Reviewed: Fall, 2000
Note: Amigo's has redone the upstairs restaurant & bar and vamped up their menu since this review.
A no-frills, unassuming establishment where you get your money’s worth, Amigos Mexican Restaurant
is a favorite of Portland locals with big appetites and not so big billfolds. Matt O'Donnell is a poet and freelance writer who lives in Portland.

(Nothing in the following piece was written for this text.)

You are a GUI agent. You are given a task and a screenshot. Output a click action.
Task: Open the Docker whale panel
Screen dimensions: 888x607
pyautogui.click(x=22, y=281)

Just off the cobblestones of Dana St., the door to Amigos opens into a less-than-upscale bar
(which, lest my friends tell you otherwise, I’ve entered but a couple times) and a staircase. No
where to go but up, we climbed the stairs and found through a door at the top, somewhat to our
amazement, a lovely little restaurant. Fourteen tables dot the spacious room, adorned with Mexican
themed decorations. The atmosphere is clean and pleasant and, if not for walking by the windows on the way to the entrance, you’d never know the bar were below you. (Speaking of what’s below, I have to note the gorgeous original knotty pine floorboards in the dining room.)
But on to the good stuff! The food, not the flooring, is what Amigos is known for. My wife started
out with some chips and salsa, in lieu of Chips and Chile con Queso, which was unavailable this
night. The hand cut chips needed salt, and the homemade salsa seemed little more than chopped up
tomatoes. She didn’t care much for it, but my less refined tastes enjoyed the chips and salsa with
several shakes of salt. For my own appetizer, I indulged in the Algondigas Soup, what the menu
calls “A traditional Mexican favorite!” I don’t know about that, but I certainly enjoyed my cup
full of onions, tomatoes, two large meatballs, and according to the menu “a touch of mint.” I
didn’t taste even a hint of mint, thought that was of no consequence to my opinion of the soup,
enjoying it as it was. To my gringo palette, the base tasted very similar to French onion soup,
which is a favorite of mine.
Our friendly waitress, Darcey, had taken our dinner orders, and shortly after we’d finished the
appetizers, the Tostada Deluxe and Burrito Supreme were in front of us. A flour tortilla with
beans, lettuce, tomato, cheese, and onions, the Tostada Deluxe is available with refried or black
beans, ground beef, shredded beef, chicken, or diced pork. My wife stuck with the beans. I went for
a cholesterol boost with shredded beef in the Burrito Supreme. “This burrito is so big, we have to
serve it open faced!” the menu exclaims. It is big, I’ll give it that, and is also served with a
side of tortilla chips. Yet for all the lettuce, tomatoes, salsa, cheese, and sour cream, my
burrito was bland. It tasted only of the shredded beef, which itself was bland. All very fresh, it
simply needed some seasoning. I managed to persuade my wife into giving me a few bites of her
tostada, which was excellent, and without question the better choice of the two meals.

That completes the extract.